__WHAT IS EXPECTED__: Output the number of lines in the entries below with the string "computer" in them, and nothing further.

::::::

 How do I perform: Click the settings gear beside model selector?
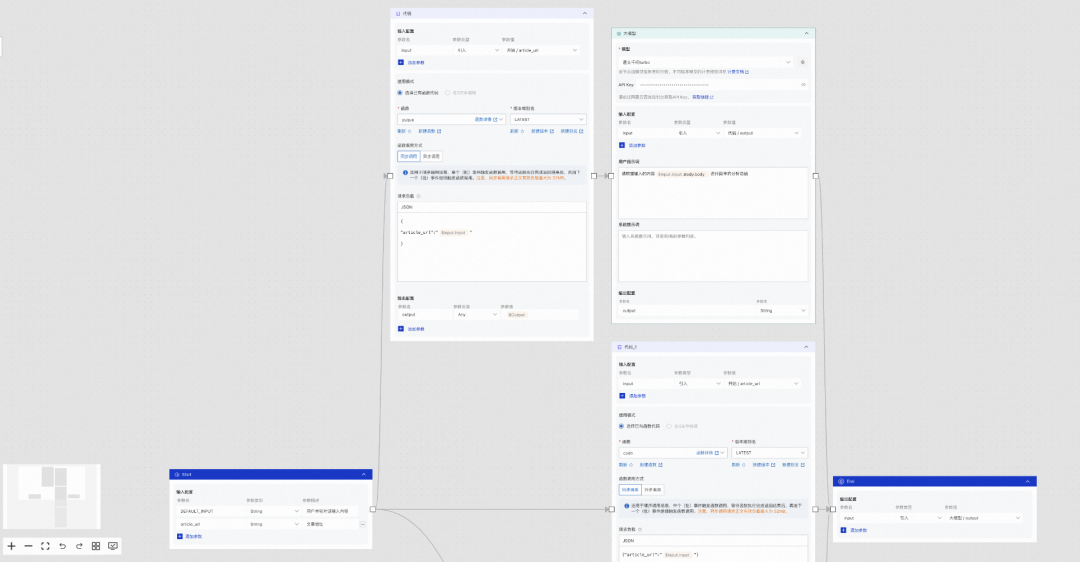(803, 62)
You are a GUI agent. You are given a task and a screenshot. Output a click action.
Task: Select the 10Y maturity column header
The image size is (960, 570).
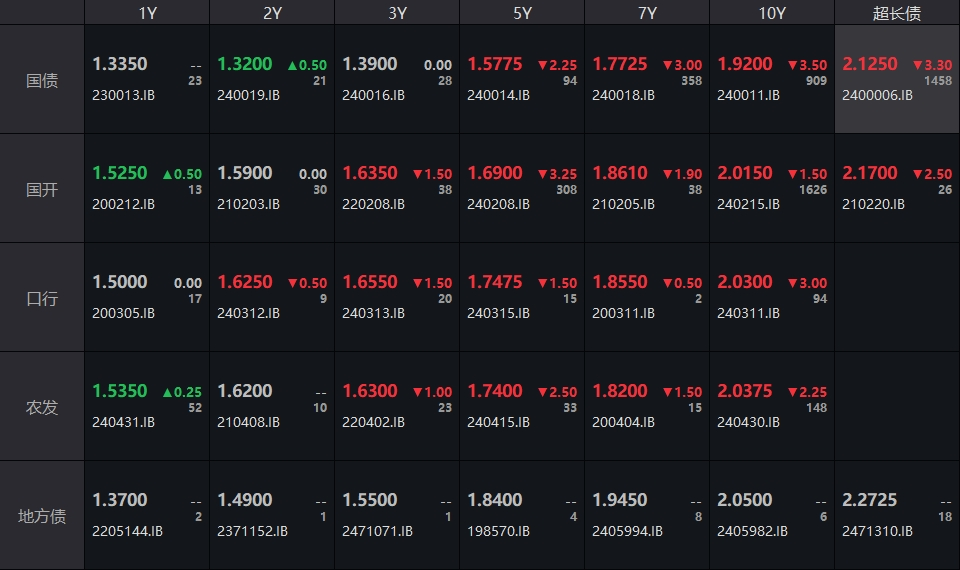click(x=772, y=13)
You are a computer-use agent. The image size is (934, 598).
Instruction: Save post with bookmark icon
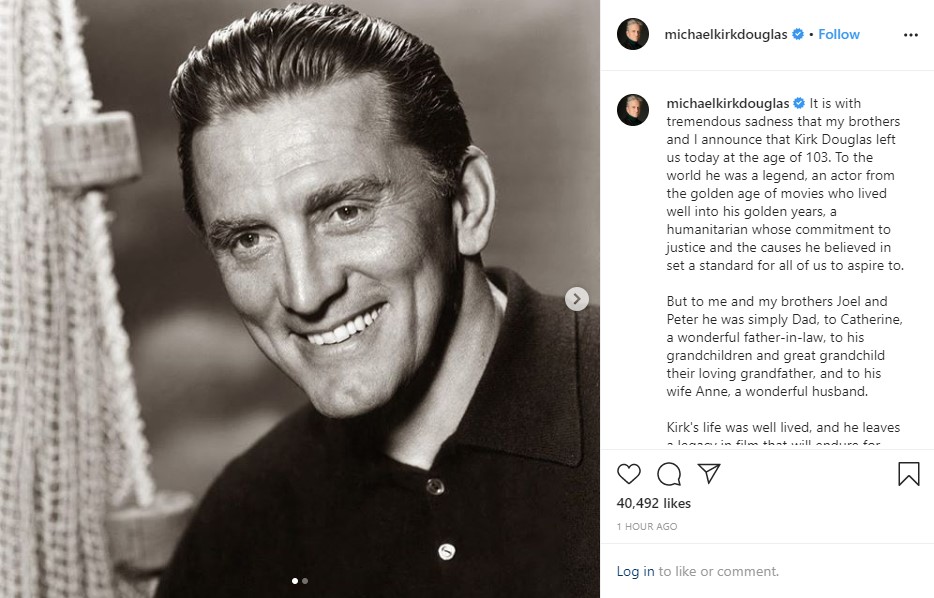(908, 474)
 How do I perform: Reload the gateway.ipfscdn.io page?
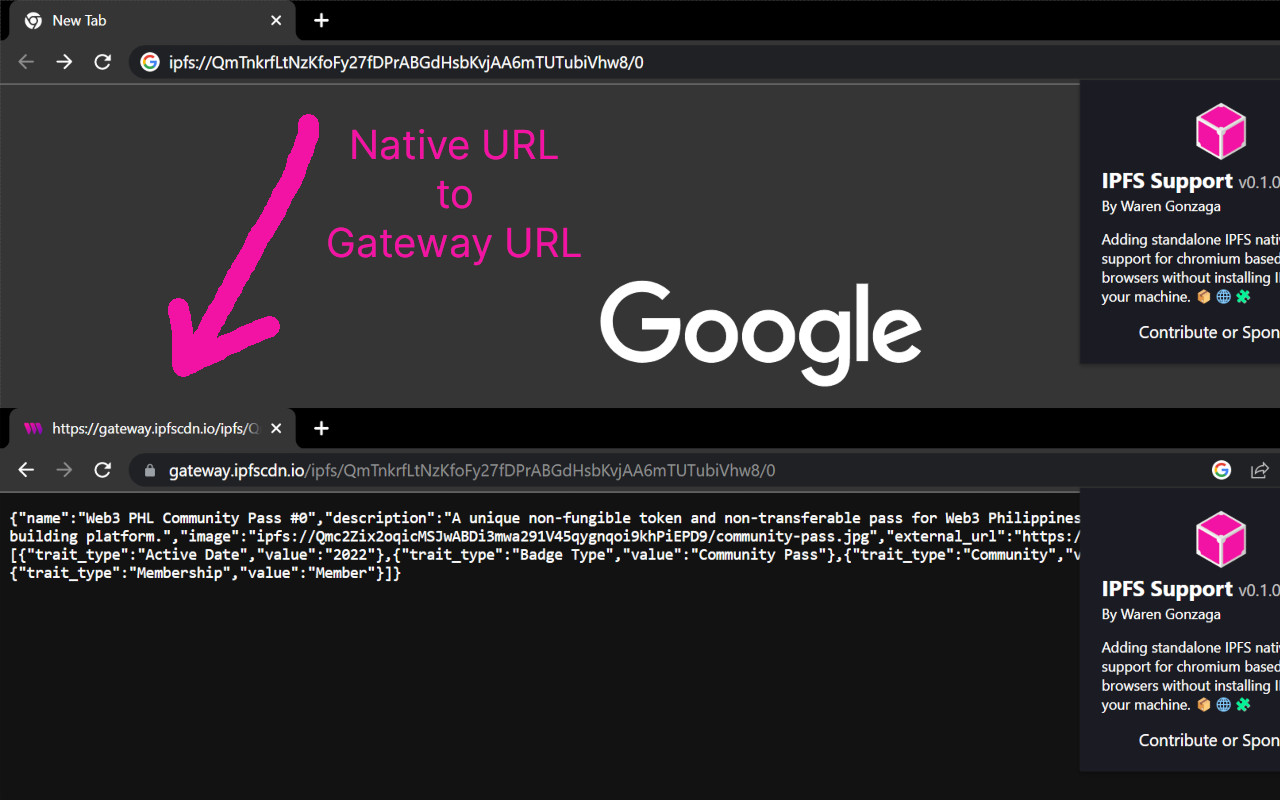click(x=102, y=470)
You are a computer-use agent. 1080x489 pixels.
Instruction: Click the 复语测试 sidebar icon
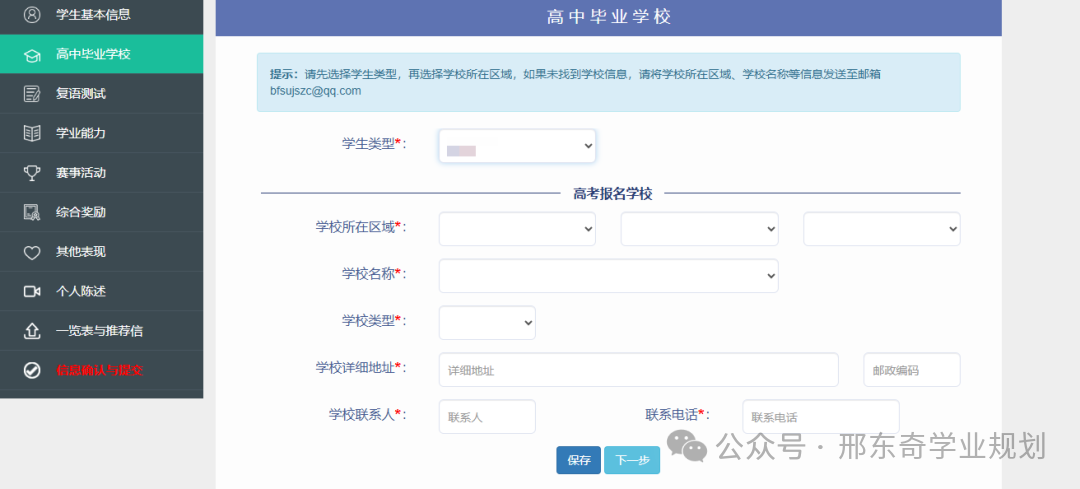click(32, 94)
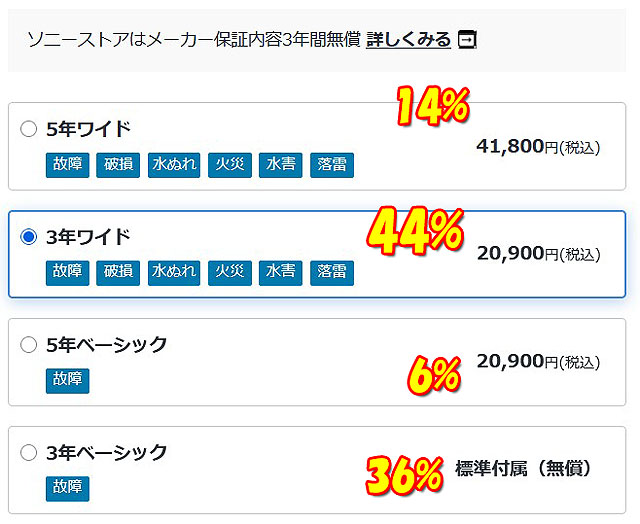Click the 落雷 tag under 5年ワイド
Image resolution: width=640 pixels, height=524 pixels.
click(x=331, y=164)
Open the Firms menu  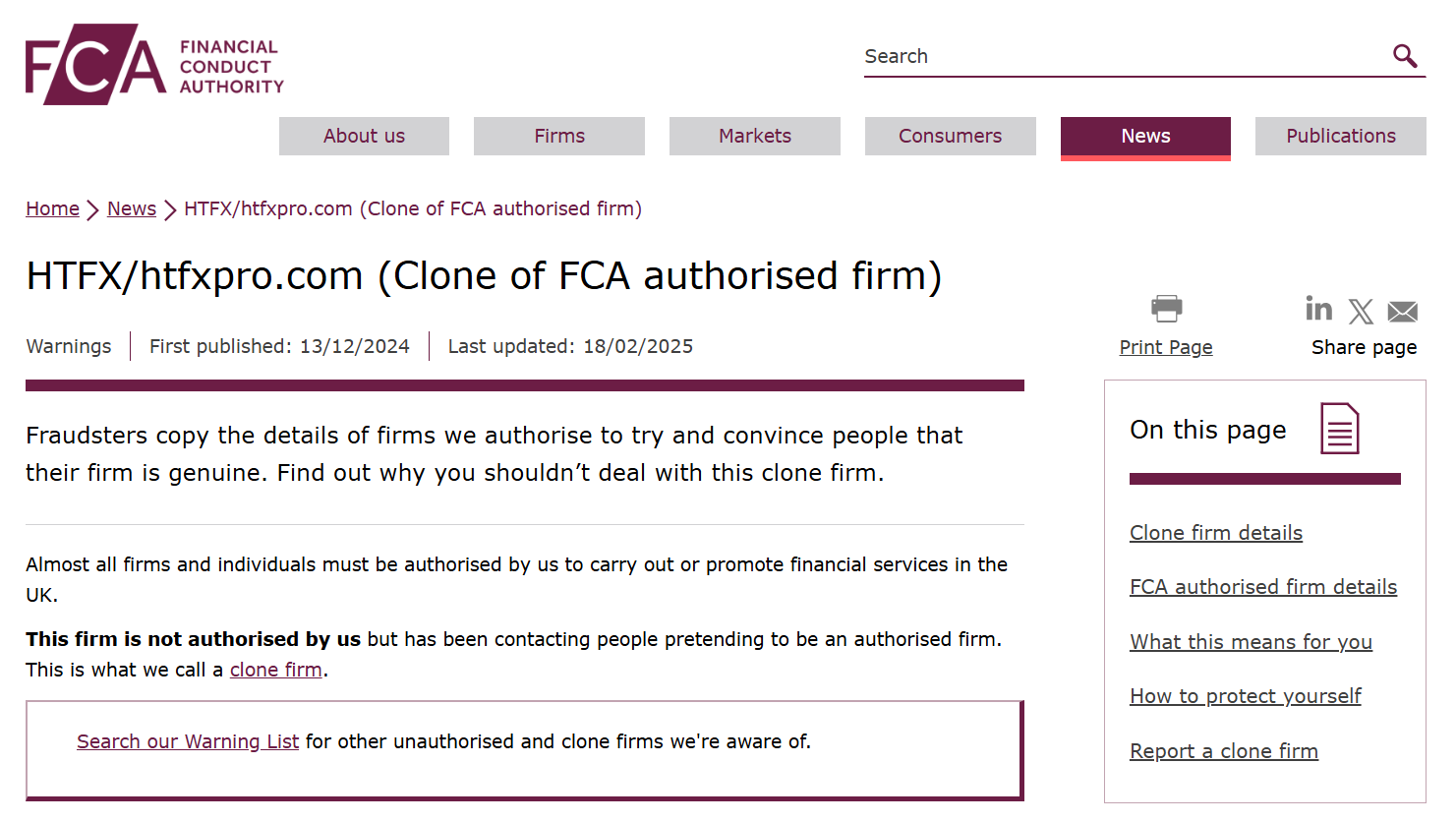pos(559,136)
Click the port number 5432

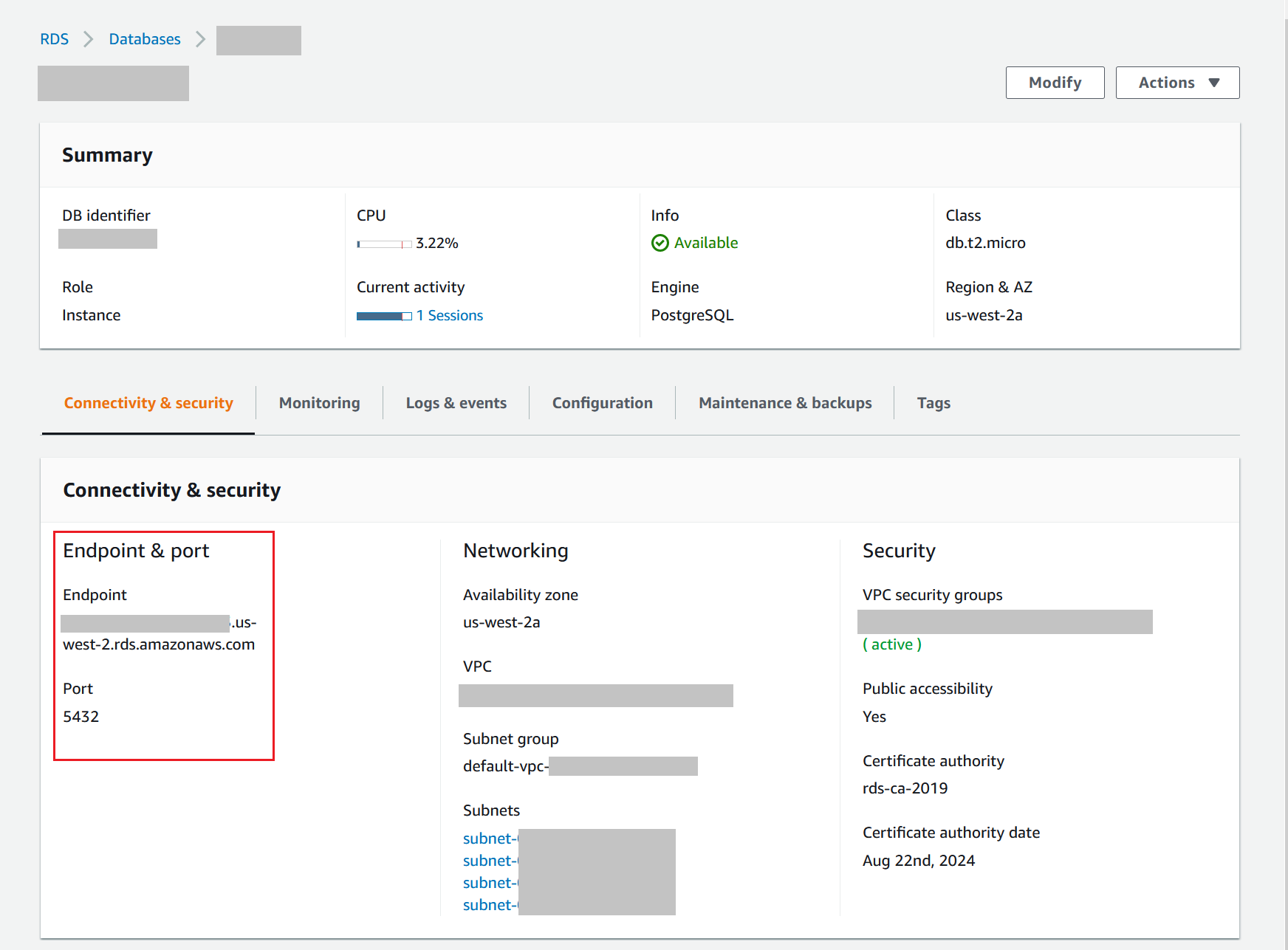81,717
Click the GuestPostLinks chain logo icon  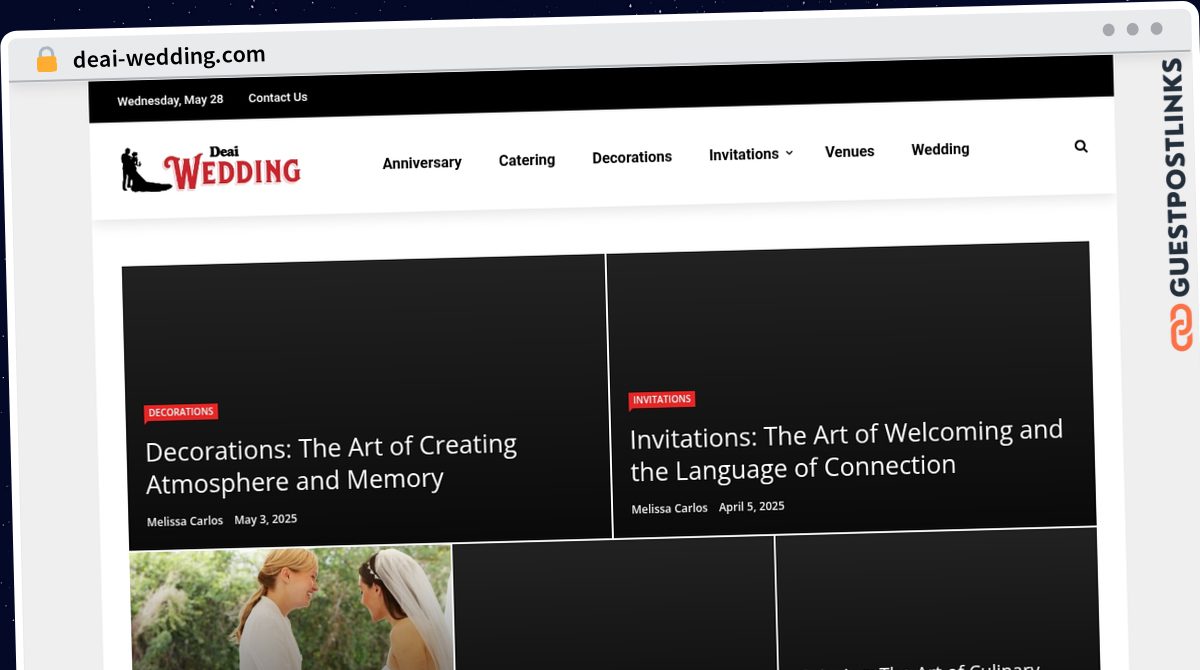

::::::

__RESPONSE FOR THIS EXERCISE__: 2